Re: CVS, Linus, and us

Keith Mason (kamason@robots.com)
Fri, 23 Feb 96 14:52:22 PST


> > How about this: One person creates and exports an official CVS tree that
> > development is *not* performed on. The tree is strictly for the purpose
> > of being able to apply patches between different releases.
> >
> > This would also allow people to be able to maintain their own local patches
> > that should not be applied to the public sources, without having to unpatch
> > update and repatch (and try to figure out which hunks failed and why).
>
> Um. CVS isn't magic.

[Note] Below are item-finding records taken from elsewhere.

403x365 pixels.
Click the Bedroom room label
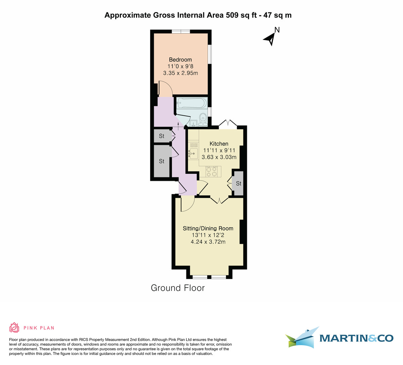tap(180, 60)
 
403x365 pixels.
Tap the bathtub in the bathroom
tap(190, 103)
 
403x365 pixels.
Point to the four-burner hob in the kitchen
tap(212, 172)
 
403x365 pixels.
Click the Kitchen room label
tap(219, 144)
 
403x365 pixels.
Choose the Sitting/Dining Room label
tap(208, 228)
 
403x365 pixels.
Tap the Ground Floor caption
tap(178, 288)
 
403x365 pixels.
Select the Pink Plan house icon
tap(14, 327)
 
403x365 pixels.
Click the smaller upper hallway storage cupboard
tap(162, 136)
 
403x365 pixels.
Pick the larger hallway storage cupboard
tap(162, 161)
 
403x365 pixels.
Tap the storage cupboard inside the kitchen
tap(238, 184)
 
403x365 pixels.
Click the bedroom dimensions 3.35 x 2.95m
tap(180, 73)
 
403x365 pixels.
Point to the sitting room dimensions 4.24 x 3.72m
tap(208, 242)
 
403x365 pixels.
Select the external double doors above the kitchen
tap(228, 123)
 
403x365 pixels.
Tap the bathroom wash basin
tap(194, 122)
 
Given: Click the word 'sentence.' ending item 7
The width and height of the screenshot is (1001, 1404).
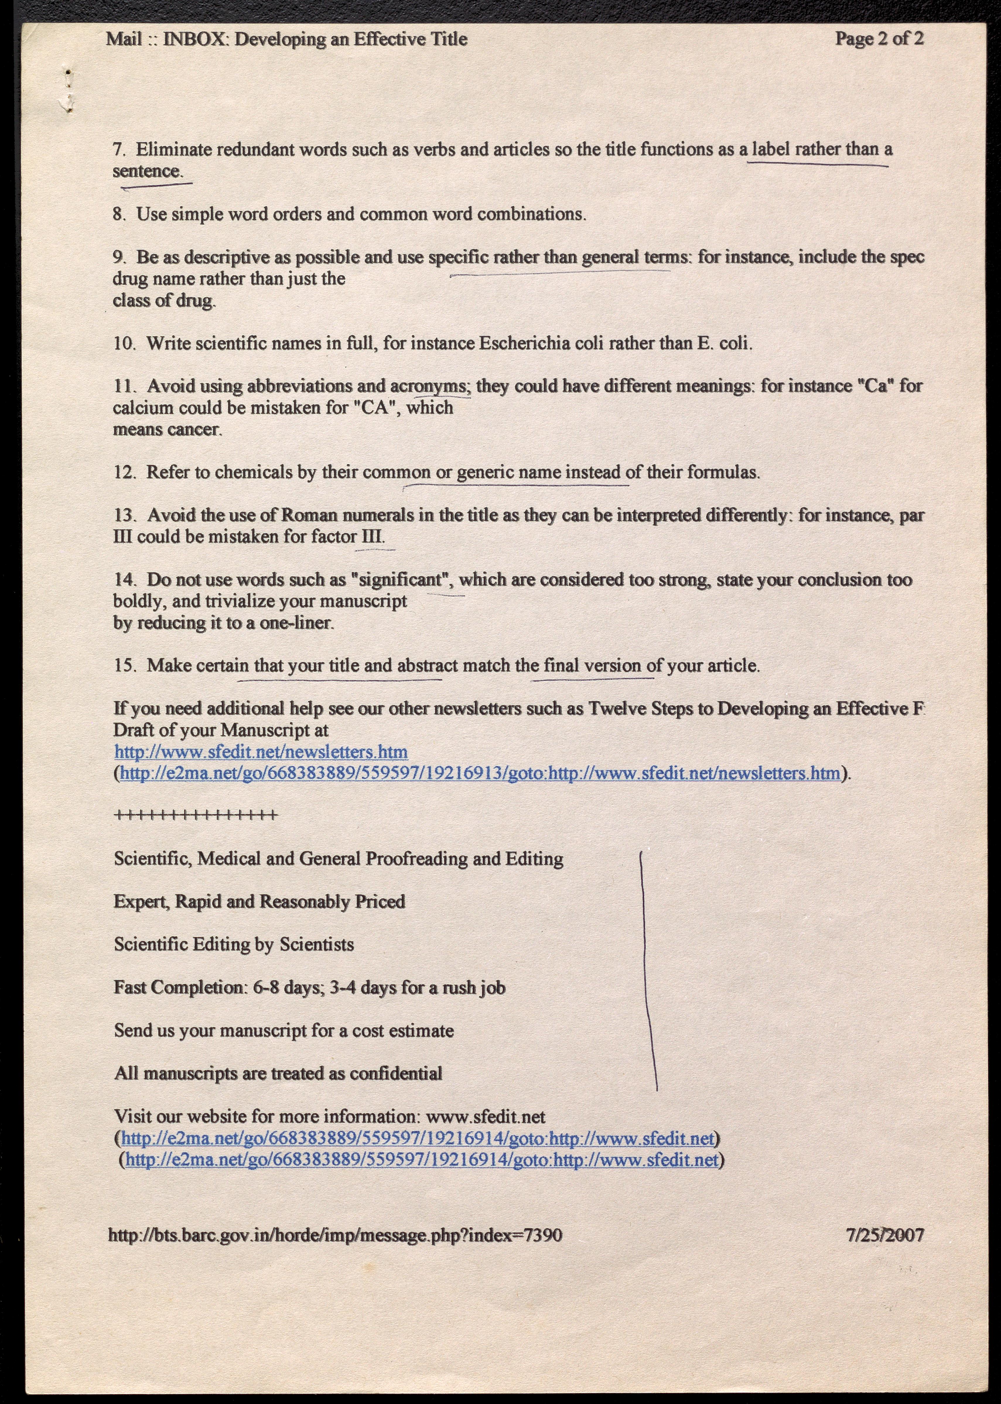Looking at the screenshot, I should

If patching fails, chances are CVS will too - so
> you have at least as much work, and if CVS fails silently you have a
> lot *more* work trying to figure out why nothing works any more.
>
> CVS has certain advantages, but I don't see there being a strong case
> for it. If it leads to even one significant bug due to a failed merge,
> it should not be used.

First, CVS doesn't fail silently. Second, I find it MUCH easier to figure
out what CVS repository changes broke my local changes than to unpatch,
get new source tree, repatch, and try to see what the error messages patch
gave out as they fly off the screen.

If the local patches were *not* to fail, a simple "cvs update" is much
easier to perform than unpatch-getnewtree-repatch.

When a local patch does fail, CVS leaves this really nice block in the file
showing what repository and local changes overlapped. It's almost always
very easy to fix the overlap.

A failed merge will never compile because the compiler will give errors
on the overlap markers. And a bad patch will never make it into the
repository because only one person will have write access (and he'll
only add Linus' approved patches).

Basically, my only real argument for using CVS is that it's a nice high-
level tool for performing diffs and patches between arbitrary revisions
cleanly and easily. diff and patch are nice commands, but it can be
rather difficult to interpret their output.

And this does NOT mean that CVS has to be used in any official manner.
For those who like CVS and it's abilities, one person can keep a
repository available for their use. If you don't like CVS, then there's
nothing to keep you from using the current patch method of distribution.

In fact, if I were a kernel beta tester (I'd like to but there's not
enough time), I might even consider keeping a CVS-ized version of the
kernel up-to-date solely for my personal use a good investment.